New data from a phase IIb trial extension study suggested that investigational neflamapimod led to significant improvements on key outcomes in people with dementia with Lewy bodies (DLB).
In the RewinD-LB extension study, neflamapimod reduced plasma glial fibrillary acidic protein (GFAP) levels, which correlated with improved Clinical Dementia Rating-Sum of Boxes (CDR-SB) scores in DLB patients, reported John-Paul Taylor, MBBS, of Newcastle University in England, at the Clinical Trials on Alzheimer's Disease annual meeting.
In topline data released in 2024, neflamapimod did not demonstrate significant effects versus placebo in RewinD-LB. An initial analysis suggested that target plasma drug concentrations were not reached during the double-blind phase of the trial.

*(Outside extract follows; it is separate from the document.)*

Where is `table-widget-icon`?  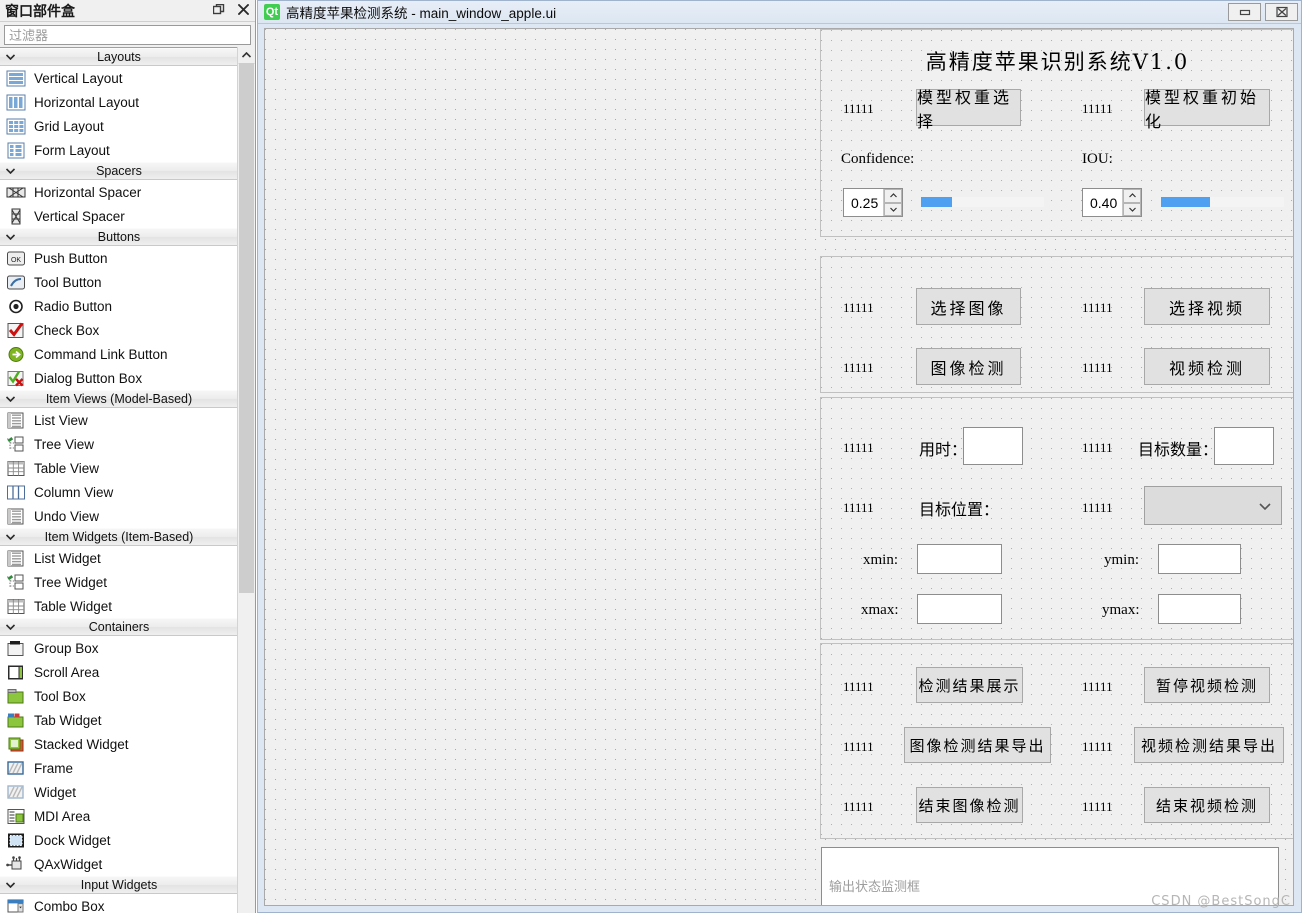 table-widget-icon is located at coordinates (16, 606).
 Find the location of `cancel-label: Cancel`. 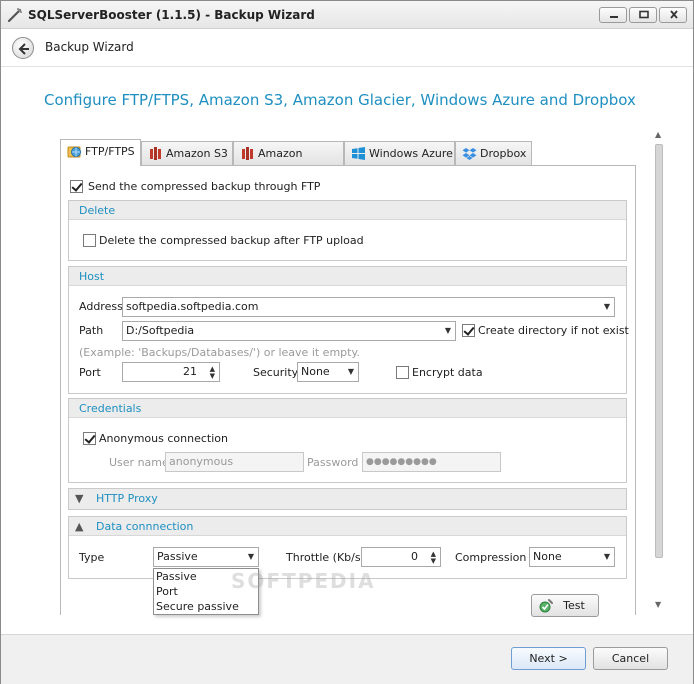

The extension phase of RewinD-LB tested a second batch of neflamapimod capsules (Batch B) after it was determined that participants in the double-blind phase did not achieve expected drug concentration levels with Batch A, likely because the capsules were too old, Taylor noted. In the extension phase, Batch A served as a control arm.
In the initial 16-week double-blind period, there was no significant difference in plasma GFAP between neflamapimod (Batch A) and placebo.
At week 16 of the extension phase, participants who received Batch B capsules had a significant drop in plasma GFAP (median change -16.0 pg/mL, P<0.0001). This reduction correlated with improvement in CDR-SB scores (r=o.35, P=0.036), Taylor said.
DLB, an alpha-synucleinopathy characterized by widespread cortical and subcortical Lewy bodies, has no approved disease-modifying treatment. It progresses more rapidly than Alzheimer's disease, and Alzheimer's co-pathology is common in up to 50% of DLB patients.
"In early stages, a major driver of disease expression and progression is dysfunction and degeneration of basal forebrain cholinergic neurons," Taylor said.
Neflamapimod is an oral p38 alpha kinase inhibitor that targets dysfunction and degeneration of acetylcholine-producing neurons. The drug is in clinical development to treat DLB, recovery after ischemic stroke, and frontotemporal dementia.
Data from early research supported advancing neflamapimod to a phase IIb study in DLB, Taylor pointed out. In the phase IIa AscenD-LB study, the drug improved CDR-SB scores and reduced GFAP levels compared with placebo.
The phase IIb RewinD-LB trial evaluated DLB patients with a baseline Clinical Dementia Rating global score of 0.5 (very mild dementia) or 1.0 (mild dementia). Participants had a plasma phosphorylated tau 181 (p-tau181) level under 27.2 pg/mL to minimize the risk of Alzheimer's co-pathology.
When RewinD-LB started, 27.2 pg/ml was estimated to be the optimal p-tau181 cutoff for Alzheimer's co-pathology in DLB patients, Taylor noted. Research now supports a more stringent cutoff of 21.0 pg/mL.
RewinD-LB had two parts: a 16-week placebo-controlled phase and a 32-week open-label phase. The first phase randomized 159 DLB patients to 40 mg of oral neflamapimod three times a day or placebo. In the second phase, all participants received 40 mg of oral neflamapimod three times a day.
CDR-SB score changes were 52% lower in patients who received Batch B compared with those who received Batch A, and 82% lower in patients with plasma p-tau181 under 21.0 pg/mL at baseline, Taylor noted.
This indicates a "significant effect on clinical progression when target plasma concentrations were achieved, most prominently in patients with low likelihood of having Alzheimer's disease co-pathology," he said. The clinical effect was durable to 32 weeks of treatment, he added.
Few participants dropped out of the study due to adverse events. During the placebo-controlled phase, 2.5% of neflamapimod recipients discontinued the study due liver enzyme elevations; in the extension phase, 1.3% did. All liver enzyme elevations were reversible, and none were associated with bilirubin elevation. The only adverse event with more than 10% incidence was falls.
Drug developer CervoMed plans to start a phase III trial of 300 DLB patients in the second half of 2026, Taylor said. The study will focus on DLB patients with plasma p-tau 181 levels under 21.0 pg/ml, he added.
Disclosures
The study was funded primarily by the National Institutes on Aging.
Taylor disclosed a relationship with CervoMed. Some co-authors are CervoMed employees.